Proposed fee categories

• Baggage
• Reservation cancellation and change fees
• Booking fees, including fees for telephone reservations
• Priority check-in and security screening
• In-flight medical equipment
• In-flight entertainment/Internet access
• Sleep sets
• In-flight food/nonalcoholic drinks
• Alcoholic drinks
• Pet accommodation
• Seating assignments
• Charges for lost tickets
• Assistance fee for unaccompanied minor
• Frequent-flyer points/points acceleration
• Commissions on travel packages
• Travel insurance
• Duty-free and retail sales
• One-time lounge passes

The Department of Transportation has proposed a rule requiring airlines to report all ancillary revenue to the DOT’s Bureau of Transportation Statistics.

Airlines currently submit quarterly reports on revenue from baggage and reservation change fees. Under the proposed rule, the DOT would gather data on ancillary revenue in 16 additional categories (see list at left).

Fees collected from services other than checking bags and changing reservations are currently reported to the DOT collectively as miscellaneous.

The DOT noted that collection of airline-fee data was recommended by the Government Accountability Office in a July 2010 report.

The DOT proposes to glean detailed information on ancillary fees from charges listed by the Airline Tariff Publishing Co.

ATPCO, collector of fare and fare-related data, has more than 200 subcodes for items the DOT proposes to report, the department said.

Inflight beveragesThe DOT said it is not requiring the airlines to break out the data; rather, the DOT would "use the ATPCO list of charges as a reference in developing a new reporting form."

The DOT said its goals are informing consumers and airline analysts about the total amount of fees that airlines are collecting from passengers, and helping to "determine the impact of the increasing use of these fees on the Airport and Airway Trust Fund."

One of the trust fund's revenue sources is the U.S. government's 7.5% excise tax on airfares and "fees required as a condition of receiving domestic air transportation," such as some change and cancellation fees. Funds are used toward capital-improvement projects at airports.

However, most ancillary fees, including bag fees, are not subject to the excise tax.

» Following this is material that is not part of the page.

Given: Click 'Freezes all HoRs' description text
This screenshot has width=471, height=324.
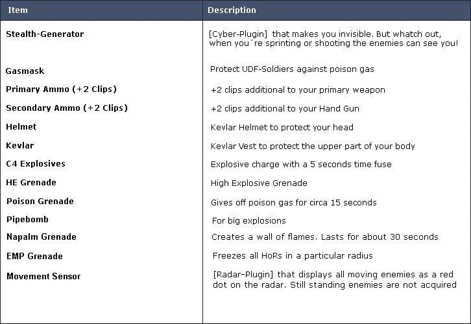Looking at the screenshot, I should click(293, 255).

Spirit Airlines CEO Ben Baldanza has said that offering customers a menu for extra services helps the airline keep fares very low. Such a strategy enables an airline to collect more revenue that avoids the excise tax, plus reduce the amount that is taxed — if the airline is able to reduce base fares by charging extra for ancillaries.

In the "last few years," during which time airlines have added more a la carte services, revenue to the Airport and Airway Trust Fund has "slightly decreased," the DOT said.

Comments on the proposed rule will be accepted through Sept. 13. The DOT expects to issue a final rule next spring.

Comments can be submitted to the Federal Docket Management System at www.regulations.gov, Docket ID No. RITA-2011-0001.